Quien se intenta comer el mundo y se lleva chascos, no lo vuelve a intentar jamás y se queda en una esquina viendo la vida, los sueños y las ilusiones pasar sin freno; también los hay que son constantes y lo reintentan sin cesar, pues piensan que como con la lotería, algún día tocará.

Quien nunca lo ha intentado, no sabe si el resultado será satisfactorio o si por el contrario será el mayor camino de espinas que se haya podido encontrar, pero ¿es mejor sufrir por haberlo intentado o la intriga de que podría haber sido?

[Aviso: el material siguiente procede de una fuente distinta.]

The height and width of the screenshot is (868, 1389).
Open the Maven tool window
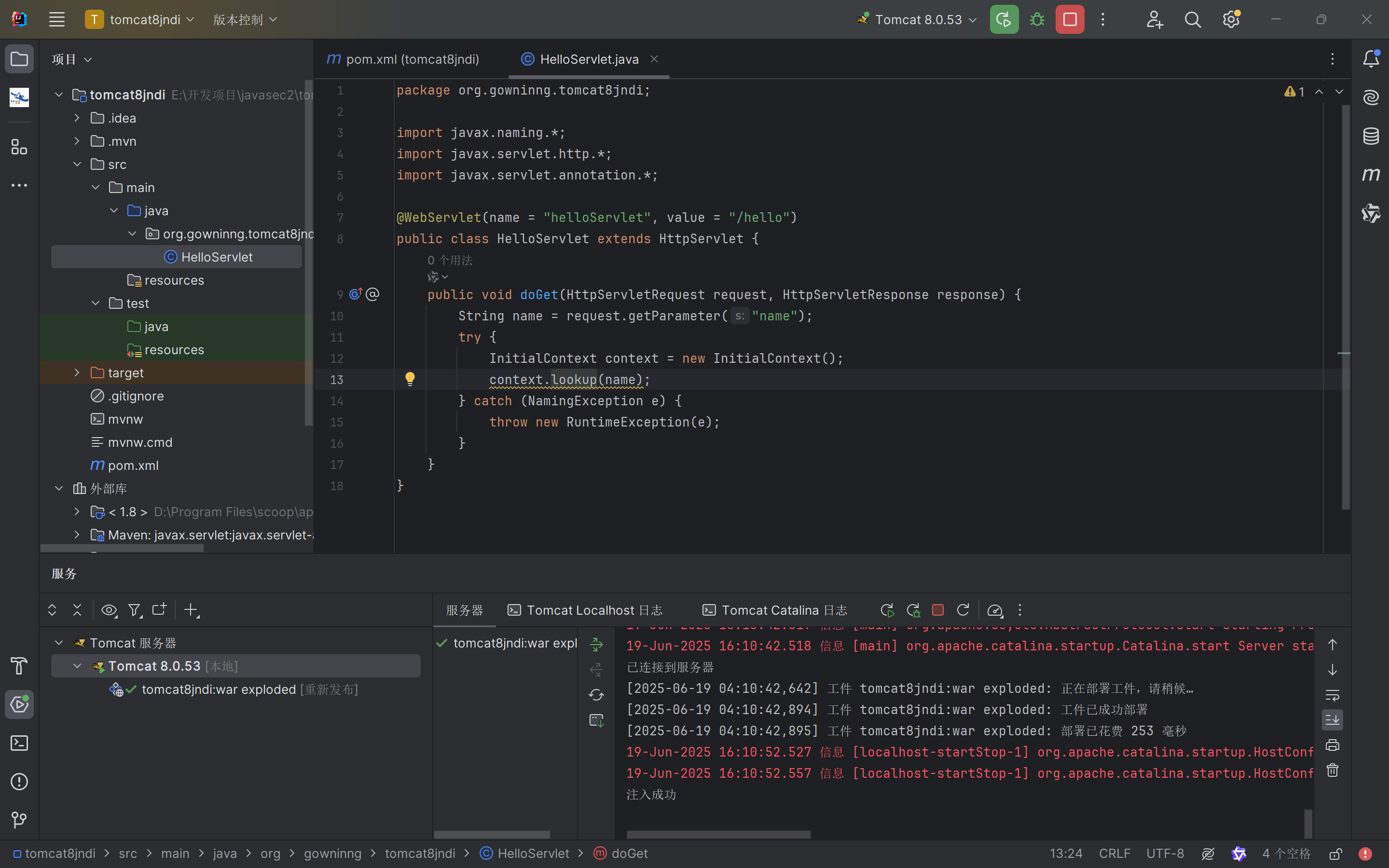[x=1371, y=175]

Seguramente todos contestarán lo primero, pero hay gente como Schopenhauer, que se inclina por el ascetismo. Viene a ser algo así como la indiferencia ante la vida y todo lo relacionado con ella, pues así cree alcanzar la serenidad y la tranquilidad. Es una alternativa al dolor.

Schopenhauer (1788-1860), era un filósofo, un pensador original de su época, su profundo pesimismo no coincidía con ninguna tendencia filosófica de su época, lo que atrajo a pensadores influyentes.

Esta manera de pensar, la indiferencia total sé que no la puedo juzgar con mi cabecita del siglo XXI, pero que haya gente que aún la comparta y la adapte a sí mismo, eso sí que no es comprensible, al menos para mí.

Y tú,¿ te atreves a morder el pastel de la vida o sientes indiferencia?